Et ce qu'il faut admirer ici, c'est la large manière dont les colonisateurs ont su respecter la nature, en greffant sur elle leur civilisation. A Hong-Kong, les Anglais ont planté un rocher nu, mais ils l'ont planté d'arbres chinois; ils ont percé de larges rues, parce qu'il leur fallait de la propreté et de l'air, mais ils ont bordé ces rues de maisons chinoises, que des artisans chinois se sont empressés d'habiter. C'est un des plus vifs charmes de Hong-Kong, pour le touriste, que ces rues mi-asiatiques, assez aérées pour qu'on puisse s'y promener sans trop se boucher les narines, et pittoresques extrêmement avec leurs échoppes étranges, sombres, avec au fond un escalier mystérieux de bois doré, sur la porte deux Chinois actifs et silencieux, devant l'entrée, balancées au vent, une longue enseigne couverte de caractères bizarres et deux énormes lanternes d'osier, mal diaphanes. Dans les rues, entre les trottoirs encombrés de Chinois à queue, vêtus de bleu, coiffés de grands chapeaux de jonc, et parmi lesquels on voit de temps à autre la figure bronzée, aiguë et sympathique, d'un Malais, ou la gigantesque figure d'un cipaye moulé dans son uniforme cachou; sur la chaussée large et propre, entretenue avec un soin britannique, courent les pousse-pousse, les djin-rickshô, comme on les nomme dans tout l'Extrême-Orient, qui sont exactement la même chose que les Kourouma japonais, de minuscules voitures à deux roues, montées sur ressorts et que traîne d'un trot infatigable un Chinois jaune, que vous payez sept ou huit sous par heure. Parfois, c'est un palanquin qui s'en va vers le haut de la ville, par des escaliers raides inaccessibles au simple djin. Cela, c'est le véhicule de luxe, réservé, sauf nécessité, aux fonctionnaires pas trop pressés, aux ladies en visite, aux Américaines aussi, qui sont à Hong-Hong l'équivalent des demoiselles au Café Anglais, la partie européenne et haut cotée des bataillons demi-mondains d'Extrême-Orient. (Le mot d'Américaines, la chose ne manque pas de piquant, a cessé de désigner ici une nationalité pour étiqueter une profession).

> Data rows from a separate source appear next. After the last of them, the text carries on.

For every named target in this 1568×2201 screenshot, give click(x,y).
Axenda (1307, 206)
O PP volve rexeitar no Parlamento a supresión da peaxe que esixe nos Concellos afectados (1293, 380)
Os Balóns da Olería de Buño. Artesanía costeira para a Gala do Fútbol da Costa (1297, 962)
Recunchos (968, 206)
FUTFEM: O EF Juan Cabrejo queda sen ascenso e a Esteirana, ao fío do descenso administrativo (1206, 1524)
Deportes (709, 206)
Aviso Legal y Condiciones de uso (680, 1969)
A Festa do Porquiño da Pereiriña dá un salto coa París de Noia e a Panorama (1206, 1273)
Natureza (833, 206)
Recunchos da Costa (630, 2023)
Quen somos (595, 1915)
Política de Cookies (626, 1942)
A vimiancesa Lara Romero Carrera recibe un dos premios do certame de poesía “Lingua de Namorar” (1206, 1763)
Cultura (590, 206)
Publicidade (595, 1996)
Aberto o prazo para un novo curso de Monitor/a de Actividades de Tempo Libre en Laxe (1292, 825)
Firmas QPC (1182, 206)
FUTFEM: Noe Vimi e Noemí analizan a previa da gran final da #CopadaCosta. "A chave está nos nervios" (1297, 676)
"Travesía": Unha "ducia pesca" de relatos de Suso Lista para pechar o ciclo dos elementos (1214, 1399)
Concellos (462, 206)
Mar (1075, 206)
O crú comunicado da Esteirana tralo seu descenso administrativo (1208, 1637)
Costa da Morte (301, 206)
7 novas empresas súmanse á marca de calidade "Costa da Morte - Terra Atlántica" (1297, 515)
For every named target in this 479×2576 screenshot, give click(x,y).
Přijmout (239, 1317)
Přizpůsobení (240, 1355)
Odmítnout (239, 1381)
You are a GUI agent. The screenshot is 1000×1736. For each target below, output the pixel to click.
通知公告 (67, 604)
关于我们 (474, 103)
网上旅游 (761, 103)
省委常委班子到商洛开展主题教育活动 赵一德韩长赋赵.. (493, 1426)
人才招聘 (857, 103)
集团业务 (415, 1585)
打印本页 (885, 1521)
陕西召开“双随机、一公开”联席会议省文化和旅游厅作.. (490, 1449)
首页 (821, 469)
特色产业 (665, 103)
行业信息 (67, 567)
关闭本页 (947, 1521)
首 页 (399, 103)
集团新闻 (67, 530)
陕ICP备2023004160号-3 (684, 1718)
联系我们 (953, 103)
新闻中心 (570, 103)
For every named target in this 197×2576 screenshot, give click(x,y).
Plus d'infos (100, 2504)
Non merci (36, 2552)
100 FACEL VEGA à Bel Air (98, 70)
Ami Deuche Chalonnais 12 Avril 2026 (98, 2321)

Palanquins, djin-rickshô, il n'y a pas autre chose ici: ni tramways, ni voitures. Mais, la nuit venue, chaque véhicule allume ses lanternes, très semblables à celles de n'importe quel fiacre parisien, lyonnais. Et, dans la rue houleuse de foule, sur laquelle les arcs électriques jettent de loin en loin leur lueur blanche, devant les boutiques dont le bataclan exotique prend dans la pénombre des aspects plus exotiques encore, c'est infiniment, prodigieusement étrange que la course de ces fiacres minuscules, silencieux et pressés, qui trottinent moins vite derrière leur Chinois gêné par l'encombrement, par les flâneurs, par les porteurs de fardeaux équilibrant sur leur épaule le grand bambou aux bouts duquel ils suspendent la charge par moitié, par les marchands de bonbons, de riz et de poisson séchés...
Terminons par un peu de choses sérieuses. Au hasard de votre arrivée à Hong-Kong, vous y trouverez au moins trente vapeurs et une quinzaine de voiliers. Les premiers jaugeront environ cinquante mille tonnes, et les seconds vingt mille à peu près. De ce tonnage journalier de 70.000 tonnes, les navires anglais, presque tous des vapeurs, détiennent plus de la moitié. Les allemands, vapeurs aussi pour la plupart, interviennent pour 15.000 tonnes. Les Américains font presque autant, mais presque exclusivement avec des voiliers. Il reste huit ou neuf mille tonnes à répartir entre les Norvégiens, les Japonais, les Chinois, les Italiens, les Hollandais, les Portugais, que sais-je? Nous, si, deux fois par mois, le courrier français n'amenait pas en rade de Hong-Kong sa longue coque noire, notre pavillon y serait aussi inconnu que peuvent l'être le pavillon monégasque ou les couleurs du sultan.
Et pourtant, c'est à côté de Hong-Kong que se trouvent Saïgon, Hanoï, le Tonkin, la Cochinchine, toute une région peuplée, immense, fertile, que nous avons conquise au prix de beaucoup de sang et de haines, pour le plus grand profit de messieurs les Anglais et des Allemands!
[1] Le Salut Public, 26 avril 1898.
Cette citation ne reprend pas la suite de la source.